RSZ spells out the significance of the varying qualities of one’s love for G-d elsewhere, where he underscores how much it sets utter-tzaddikim apart from lesser tzaddikim and differentiates them from the rest us. (RSZ alludes to it in Tanya also, as we’ll point out; but less outright.)

He underscores the fact (in Torah Ohr, B’chodesh Hashlishi, p. 66) that the Patriarch Abraham, who was undoubtedly a tzaddik of the highest order since he could “overturn the other side and turn darkness into light” (see section 4 below), acheived a state referred to as “exalted love” (ahavah ha’elyonah, which is identical to the above cited "abounding" or "ecstatic love") thanks to which he yearned only to realize true personal nullification before G-d’s Presence.

How did he ever come upon that?

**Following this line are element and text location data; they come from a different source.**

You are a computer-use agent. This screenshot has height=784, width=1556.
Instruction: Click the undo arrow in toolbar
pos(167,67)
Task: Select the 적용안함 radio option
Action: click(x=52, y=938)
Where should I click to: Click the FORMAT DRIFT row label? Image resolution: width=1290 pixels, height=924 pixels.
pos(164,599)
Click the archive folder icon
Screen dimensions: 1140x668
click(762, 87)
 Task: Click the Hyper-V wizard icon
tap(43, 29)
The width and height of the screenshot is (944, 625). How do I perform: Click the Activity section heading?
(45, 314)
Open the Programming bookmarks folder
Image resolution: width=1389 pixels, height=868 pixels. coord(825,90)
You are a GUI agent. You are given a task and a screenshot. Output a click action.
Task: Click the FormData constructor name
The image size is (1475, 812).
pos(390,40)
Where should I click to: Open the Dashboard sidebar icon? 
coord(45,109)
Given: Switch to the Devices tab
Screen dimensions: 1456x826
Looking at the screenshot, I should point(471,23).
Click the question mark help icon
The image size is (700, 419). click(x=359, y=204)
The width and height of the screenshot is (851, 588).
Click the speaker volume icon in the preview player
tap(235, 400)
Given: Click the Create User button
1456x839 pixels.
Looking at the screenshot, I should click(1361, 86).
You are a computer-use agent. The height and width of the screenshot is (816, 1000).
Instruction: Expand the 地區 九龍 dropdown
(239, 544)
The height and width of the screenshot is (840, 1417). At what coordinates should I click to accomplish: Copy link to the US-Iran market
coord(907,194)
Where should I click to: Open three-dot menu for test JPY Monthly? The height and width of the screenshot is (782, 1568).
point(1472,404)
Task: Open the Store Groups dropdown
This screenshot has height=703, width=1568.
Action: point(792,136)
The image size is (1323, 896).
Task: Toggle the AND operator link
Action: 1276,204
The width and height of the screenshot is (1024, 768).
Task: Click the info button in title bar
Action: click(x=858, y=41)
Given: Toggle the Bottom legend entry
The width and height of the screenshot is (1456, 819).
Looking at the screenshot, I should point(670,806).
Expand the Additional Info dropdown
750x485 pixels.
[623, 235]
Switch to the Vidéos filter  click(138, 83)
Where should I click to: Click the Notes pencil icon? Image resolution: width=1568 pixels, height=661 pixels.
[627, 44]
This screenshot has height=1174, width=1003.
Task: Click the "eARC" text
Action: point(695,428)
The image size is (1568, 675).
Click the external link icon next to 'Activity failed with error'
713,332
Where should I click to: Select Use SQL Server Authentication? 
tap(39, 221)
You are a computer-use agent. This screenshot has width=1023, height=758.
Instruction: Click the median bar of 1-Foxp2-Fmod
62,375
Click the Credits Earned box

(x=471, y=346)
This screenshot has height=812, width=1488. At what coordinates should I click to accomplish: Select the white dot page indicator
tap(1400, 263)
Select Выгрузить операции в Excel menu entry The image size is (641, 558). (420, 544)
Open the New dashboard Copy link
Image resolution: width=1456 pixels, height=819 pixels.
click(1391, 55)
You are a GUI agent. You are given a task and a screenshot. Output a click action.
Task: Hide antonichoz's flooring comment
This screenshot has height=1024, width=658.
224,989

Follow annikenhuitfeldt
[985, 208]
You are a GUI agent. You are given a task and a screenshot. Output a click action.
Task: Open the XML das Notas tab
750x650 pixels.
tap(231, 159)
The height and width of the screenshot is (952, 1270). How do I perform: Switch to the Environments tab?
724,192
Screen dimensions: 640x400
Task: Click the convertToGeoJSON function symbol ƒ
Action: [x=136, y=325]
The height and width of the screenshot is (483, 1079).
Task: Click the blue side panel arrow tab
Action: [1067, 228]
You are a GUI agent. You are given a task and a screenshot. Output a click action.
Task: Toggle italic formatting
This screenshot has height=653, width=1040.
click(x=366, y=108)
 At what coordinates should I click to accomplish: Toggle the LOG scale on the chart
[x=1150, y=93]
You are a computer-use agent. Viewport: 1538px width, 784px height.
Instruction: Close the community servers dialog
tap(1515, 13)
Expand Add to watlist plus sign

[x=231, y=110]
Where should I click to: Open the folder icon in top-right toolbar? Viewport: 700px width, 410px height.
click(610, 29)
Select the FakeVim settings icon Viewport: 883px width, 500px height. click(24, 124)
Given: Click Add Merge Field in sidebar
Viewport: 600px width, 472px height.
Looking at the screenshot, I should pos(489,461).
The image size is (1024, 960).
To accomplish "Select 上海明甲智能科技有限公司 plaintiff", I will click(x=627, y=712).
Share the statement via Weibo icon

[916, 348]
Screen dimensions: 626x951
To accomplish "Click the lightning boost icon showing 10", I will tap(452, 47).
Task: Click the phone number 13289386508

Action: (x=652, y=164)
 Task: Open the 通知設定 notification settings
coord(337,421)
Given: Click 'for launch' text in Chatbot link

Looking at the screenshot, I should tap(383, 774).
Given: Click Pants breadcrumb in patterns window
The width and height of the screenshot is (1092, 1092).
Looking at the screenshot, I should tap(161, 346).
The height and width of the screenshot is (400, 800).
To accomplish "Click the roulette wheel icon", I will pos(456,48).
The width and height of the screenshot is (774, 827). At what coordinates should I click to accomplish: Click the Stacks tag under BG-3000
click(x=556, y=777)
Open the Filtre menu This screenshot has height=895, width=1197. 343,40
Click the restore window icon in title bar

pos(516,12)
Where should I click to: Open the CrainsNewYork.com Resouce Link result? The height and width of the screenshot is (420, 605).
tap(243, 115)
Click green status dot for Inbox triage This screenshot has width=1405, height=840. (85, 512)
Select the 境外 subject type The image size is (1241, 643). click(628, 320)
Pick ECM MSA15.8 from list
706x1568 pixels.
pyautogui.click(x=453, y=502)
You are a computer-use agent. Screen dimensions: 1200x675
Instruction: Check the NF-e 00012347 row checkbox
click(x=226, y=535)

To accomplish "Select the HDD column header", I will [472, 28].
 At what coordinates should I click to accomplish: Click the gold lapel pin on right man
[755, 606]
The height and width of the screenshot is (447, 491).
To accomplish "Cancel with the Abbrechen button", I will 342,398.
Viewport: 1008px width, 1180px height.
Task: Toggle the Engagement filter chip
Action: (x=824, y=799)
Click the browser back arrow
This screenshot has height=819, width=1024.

By “ruminating upon Ohr Ayn Sof Atsmo HaSovev Cal Olamim”, which is to say by reflecting upon G-d’s very Being in its most transcendant aspect, utterly removed from creation and from everything other than Himself”.

The point of the matter is that it’s the quality of one’s love for G-d that defines his tzaddik state; success at that hinges upon the degree to which one ruminates upon G-d’s very Being, and it’s characterized by a high and superhuman degree of personal surrender and subservience to His will. (This sublime degree of love -- depicted as an experience of the World to Come in the here-and-now -- is also said to be a gift from on High as a consequence of the tzaddik’s having had his G-dly spirit prevail over his animalistic one, refined his physicality, studied a great deal of Torah and fulfilled many mitzvot, and his having earned a lofty soul [Chinuch Kattan].

As an interesting aside, we'll note in Ch. 14 that one could also become a tzaddik by being "possessed" by the soul of a deceased tzaddik from the past!